1
Deste canto de treva, esperas, surdo,
enquanto o céu corrói teu corpo escasso.
E sentes de ti mesmo o ofego gasto
pelo escoar do dia, o jogo amargo
de voltar das manhãs cheio de escuro.
Deste lado solar desprezas, mudo,
o que sabes virá porque marcado
na morte que vais sendo, o sonho alçado
ao espaço que passa, este amor breve,
pois é feito de tempo e o tempo cede.
Eis tuas mãos. As suas linhas, cego,
o solitário sol, o rio vazio,
o saibro sob os pés, o choro inútil
e tudo o que feriste nos descrevem,
num rogo de beleza, sujo e puro.
Do centro crepuscular, dali tens tudo.
2
Vinha a tristeza.
Como a velha, ao mormaço, lenta, vinha,
a carregar o feixe de gravetos.
Como o velho, o lenço sobre o rosto,
a cobrir o cancro do nariz.
Como usados sapatos.
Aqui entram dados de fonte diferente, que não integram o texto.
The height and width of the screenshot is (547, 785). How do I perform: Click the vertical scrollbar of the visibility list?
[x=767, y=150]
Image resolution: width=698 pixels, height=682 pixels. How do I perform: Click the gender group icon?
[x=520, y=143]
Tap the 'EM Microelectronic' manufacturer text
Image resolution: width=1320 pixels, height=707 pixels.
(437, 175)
E os cavalos,
na manjedoura, a sacudir as moscas.
Como a passagem da sombra sobre a relva,
o epitáfio do verde. Como o instante
em que a tristeza
vem.
Tua, a espera que flui. Longe de ti,
o céu inseparável da viagem.
E aqui, o estar cortado,
o deixar escorrer do corpo adeuses.
(No menino, ao portão,
as sombras ardem
de sol e enxaqueca.)
As árvores floriam.As avencas
insinuavam a morte.
A tristeza
vinha de ti, da face que, estrangeira,
trazes no rosto, tensa e adulta, alheia
ao que fugia
para trás, para a ausência, para os campos
em que sonhavas o belo acompanhar,
na madrugada, os bois ao bebedouro.
Soubesse ser, assim, a espera
do que podia ser a vida, a trégua
com a impaciência do céu, um lento arrasto
das redes sobre a praia — e não terias
da mesma forma senão os peixes mortos,
o sentimento de estar só nas veias?
Mas, talvez, de súbito, viesse
não a tristeza como a velha, lenta,
a carregar o feixe de gravetos,
mas o acender, na tarde, dos espaços,
como se o mar chegasse em ondas altas
e te banhasse a carne do mais íntimo
do negrume do assombro...
Precisavas de mim,
que te sonhando,
menino pouco, só,
de dor puído,
empurro o tempo
para junto de ti.
Pois necessito
de ti e do teu sono.
O sono limpa.
3
Mas fui feliz.
Puseram a mão nesta mão.
Não me apagaram o choro da orfandade,
mas fui feliz.
Nada pedi
— o som da bica ouço,
o mesmo que irá comigo à morte
e esteve sempre no meu dia antigo,
e sabe o que eu queria —
mas fui feliz.
Fui pranto de outros olhos.
Fui feliz.
Senti o afago
entre o peito e a pele da camisa.
Fui feliz.
4
E, no entanto, lá dentro, falam baixo
os dois que me sonharam e me sofreram.
Da humildade do amor pouco tiveram,
o seco pão, os céus contra os seus corpos.
As mãos de minha mãe sobre a tristeza
a se aquecerem sempre. O pai, sozinho.
Sobre nós, a ramagem do degredo.
(Vou à janela, ler este papel
e a luz o toma como sobre a relva
resvala a madrugada.
As sombras de palavras nele postas
correm de mim, sou eu
de volta à casa.
Assim, como se os dias nos marcassem
os disfarces do corpo
com o que em nós não se esgota
na passagem,
a mão parada quase sobre a anca
do burro do aguadeiro,
a mão parada quase sobre o cinza
dos cabelos do velho,
a mão parada quase sobre as frutas
espalhadas na mesa,
assim os tenho,
entre o jardim e o quintal,
rosais e mamoeiros,
os dois tão perto
do adeus e do eterno.)
Ao menino que fui tudo foi pago,
no infinito que nele dissolveram,
mas, sendo a vida avara, de meus deuses
a roupagem despiram, que me deram.
O círculo do mundo passa em mim,
mas o centro de dor e treva é deles.